March 15, 2023

Warning: False Google Ads spreading malware

VUMC’s Enterprise Cybersecurity (VEC) team is issuing a new warning about recent Google Ads that potentially spread malware. These reported Google Ads are specific to recently search applications, such as Grammarly or Ring. These scams can be disguised as a legitimate company and may even depict an identical company website. However, once an individual tries to download the application, malware is installed instead.

The following applications have been reported or observed as a threat when displayed as a Google Ad.

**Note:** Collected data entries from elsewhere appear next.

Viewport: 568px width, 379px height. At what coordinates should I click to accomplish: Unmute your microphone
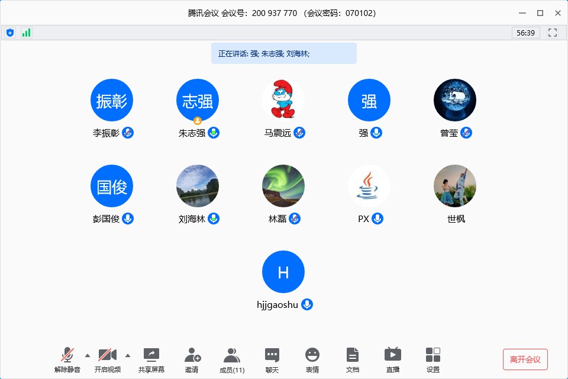tap(67, 359)
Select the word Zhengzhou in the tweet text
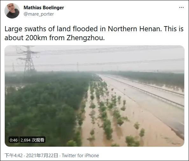Viewport: 189px width, 161px height. pyautogui.click(x=85, y=38)
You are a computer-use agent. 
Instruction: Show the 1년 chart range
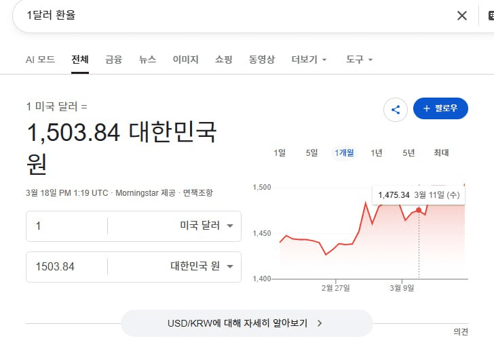point(377,152)
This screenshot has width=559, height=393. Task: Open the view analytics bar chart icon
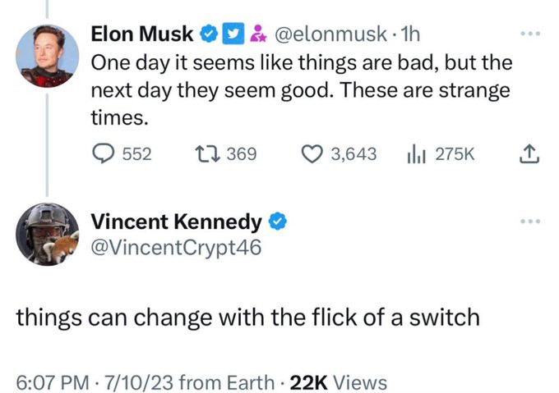point(415,154)
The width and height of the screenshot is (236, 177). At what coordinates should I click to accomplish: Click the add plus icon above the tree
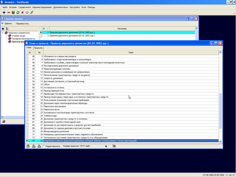[x=3, y=28]
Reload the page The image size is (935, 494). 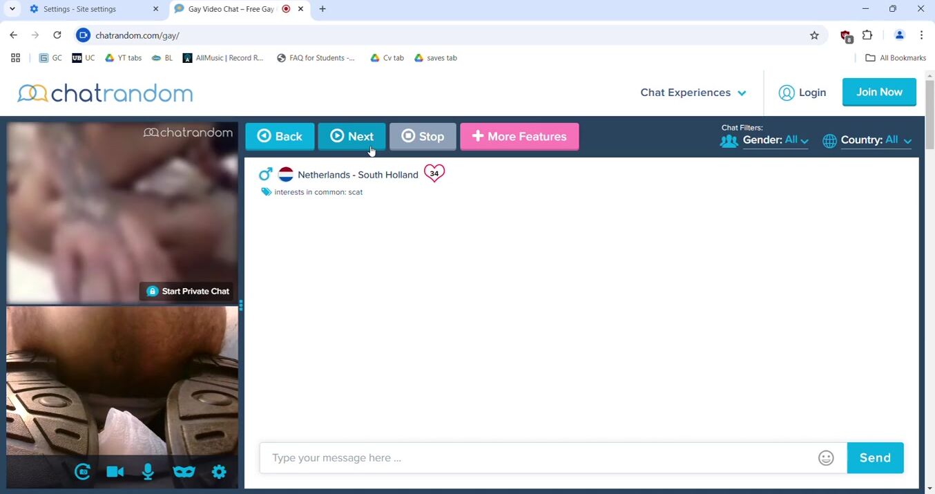click(57, 35)
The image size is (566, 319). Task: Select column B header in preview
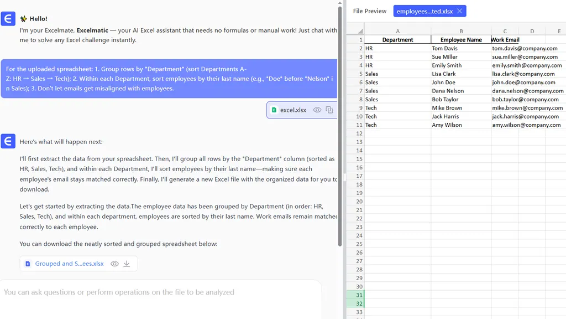pos(461,32)
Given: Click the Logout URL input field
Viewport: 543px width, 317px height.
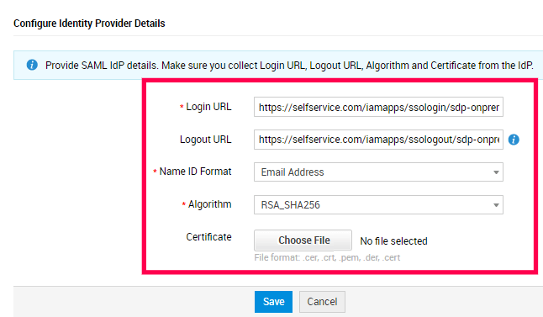Looking at the screenshot, I should tap(378, 140).
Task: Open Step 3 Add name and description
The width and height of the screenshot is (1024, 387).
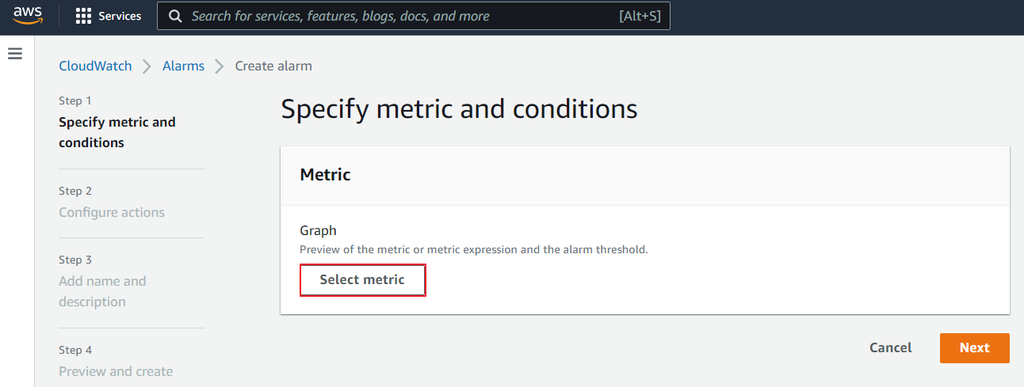Action: tap(102, 291)
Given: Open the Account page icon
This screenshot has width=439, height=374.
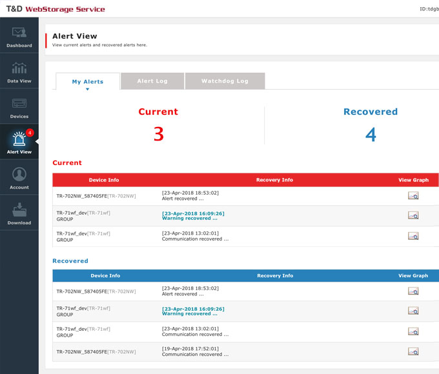Looking at the screenshot, I should click(x=19, y=174).
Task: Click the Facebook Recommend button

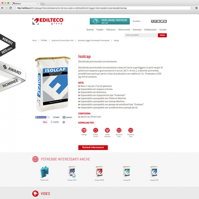Action: pos(41,117)
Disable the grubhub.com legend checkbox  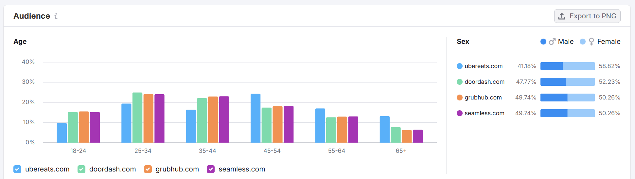tap(148, 169)
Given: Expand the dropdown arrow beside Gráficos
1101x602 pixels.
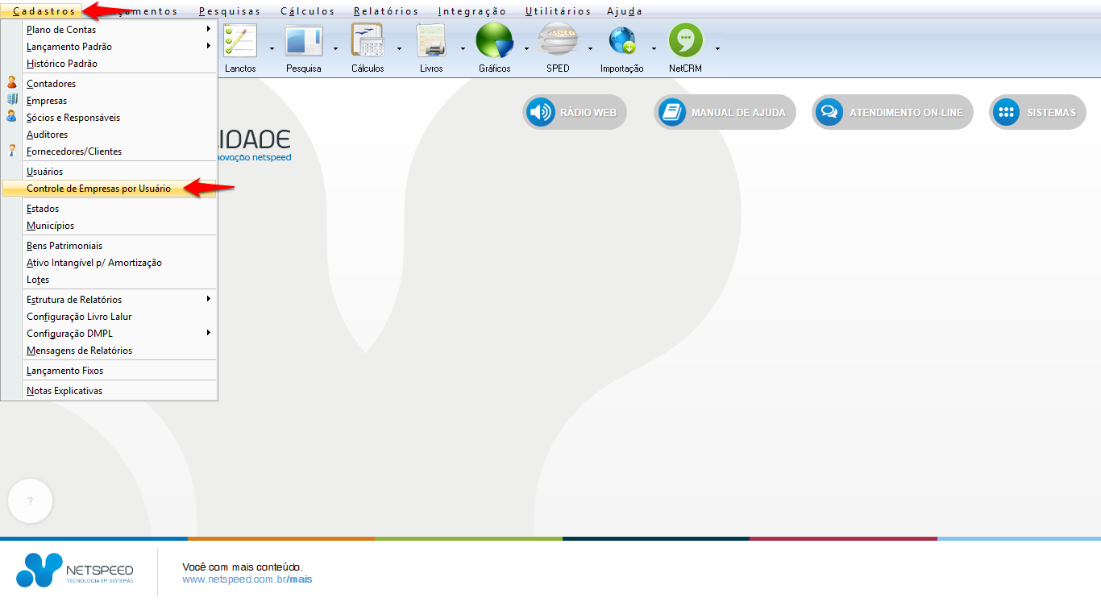Looking at the screenshot, I should coord(526,48).
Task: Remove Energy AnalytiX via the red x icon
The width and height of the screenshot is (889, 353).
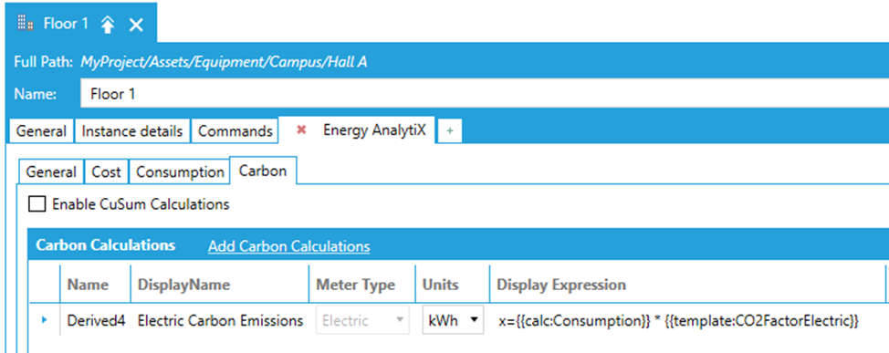Action: pos(301,130)
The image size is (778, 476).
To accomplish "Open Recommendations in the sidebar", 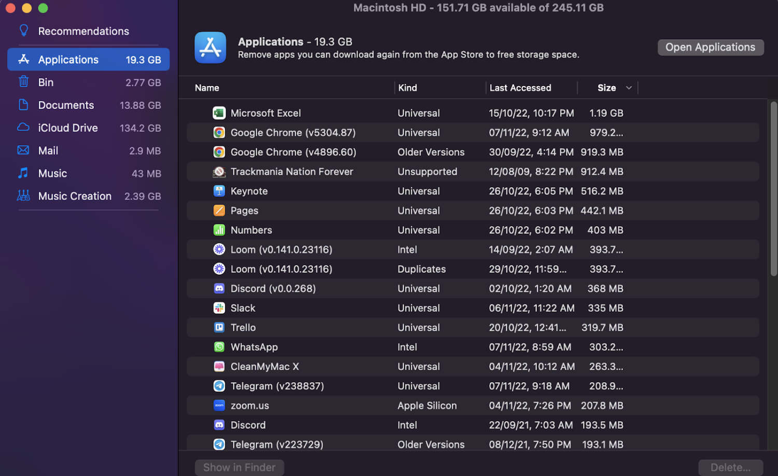I will tap(83, 31).
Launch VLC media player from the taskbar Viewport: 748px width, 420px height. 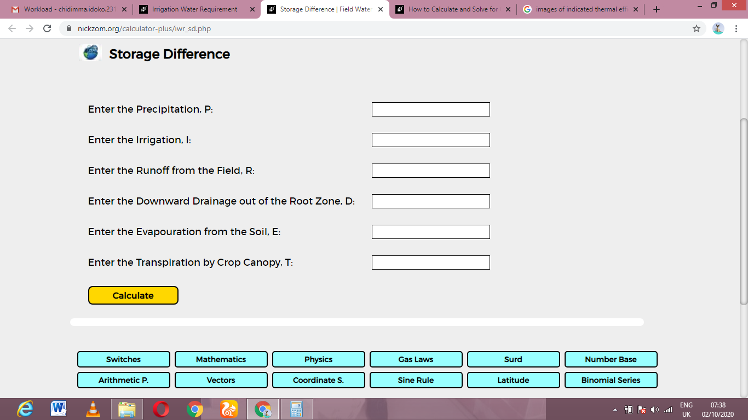click(94, 409)
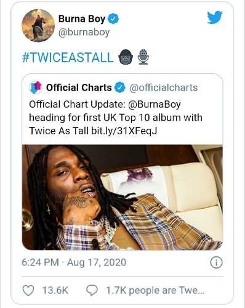Open the 1.7K people are Tweeting link
The width and height of the screenshot is (245, 308).
[x=155, y=290]
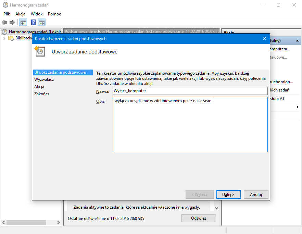Screen dimensions: 302x234
Task: Open the Akcja menu
Action: pyautogui.click(x=21, y=14)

·       Grammarly ·       μTorrent
·       MSI Afterburner ·       OBS
·       Slack ·       Ring
·       Dashlane ·       AnyDesk
·       Malwarebytes ·       Libre Office
·       Audacity ·       Teamviewer
·       Thunderbird ·       Brave


Here is how you can protect yourself against false Google Ads:

  1. Ensure your browser has the ad-blocker turned on, which should remove ads based on your search history.
  2. Avoid clicking on the first search result, especially if it indicates it’s “promoted” or an “ad”.
  3. Review your results until you find the official site for the application you’re looking for.

For additional resources and help regarding malware from Google Ads, reach out to the Help Desk at 615-343-HELP (3-4357). If you suspect that your computer has been infected by malware, ask the Help Desk to put in a ticket using the Configuration Item (CI): VEC-SOC-MALWARE.